Having just been through a four month issue with running gear ourselves it is easy to envision the possibility that the additional load your engines are seeing was caused by actions the yard took to correct whatever your initial problems were. This could have resulted in increased friction due to misaligned engines, misaligned struts, incorrectly sized cutless bearings, bent shafts, shaft couplers not properly aligned with the shafts or mated to the transmission output flange, improper clearance between the shafts and the insides of the packing glands, bent shaft log hoses, or something else putting enough pressure on the components to increase the drag and thus the load on the engines causing them to work too hard, hence your black smoke.
Our situation had nothing to do with alignment or engine load but I know how easy it can be for several things to change when one thing in the system is changed or worked on.
You mention the yard found problems with your "struts and driveline." Does this mean both sides or just one?
Do you know if your shafts were easy or relatively easy to turn by hand from inside the engine room before, and if they were, are they still that way? If there is no change in the effort needed to turn them, that does not mean that misalignment of some sort is not the culprit.
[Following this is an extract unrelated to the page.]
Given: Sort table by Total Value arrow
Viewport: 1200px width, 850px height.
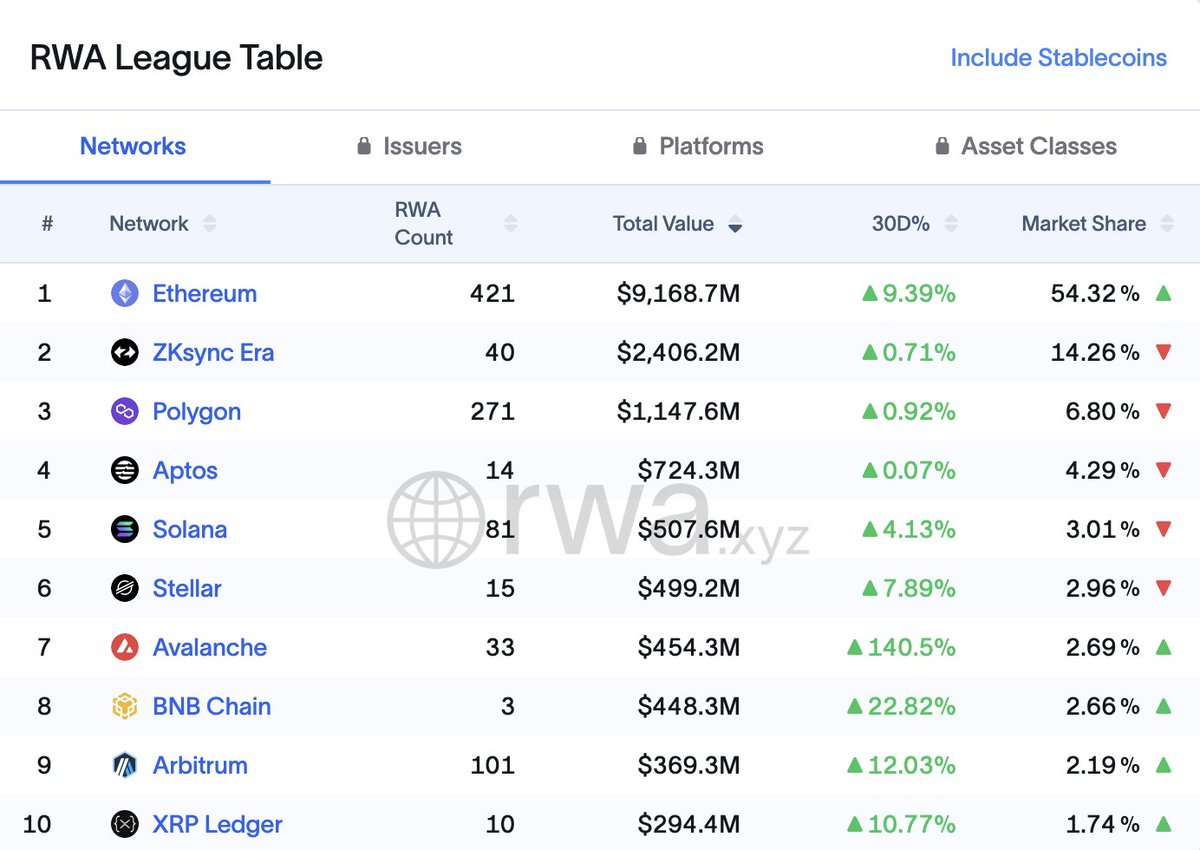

But if there is a difference in the effort to turn them that can be a clue that misalignment of something could be the problem.
Unless you had the props worked on they should be the same as they were before your haulout. And if they were clean when the boat went back into the water it would be surprising if both of them got fouled enough (depending on how long it's been since your haulout) to have such a severe effect, although with boats one soon learns to never say never.
Black smoke notwithstanding, does the boat feel like it's doing the same speed and going through the water in the same way at the same power settings now as it has in the past? Don't know about your boat but when ours is nearing the need for a haulout with significant bottom, prop and rudder growth we can feel the difference in the hull's movement through the water, to say nothing of seeing it on the knotmeter.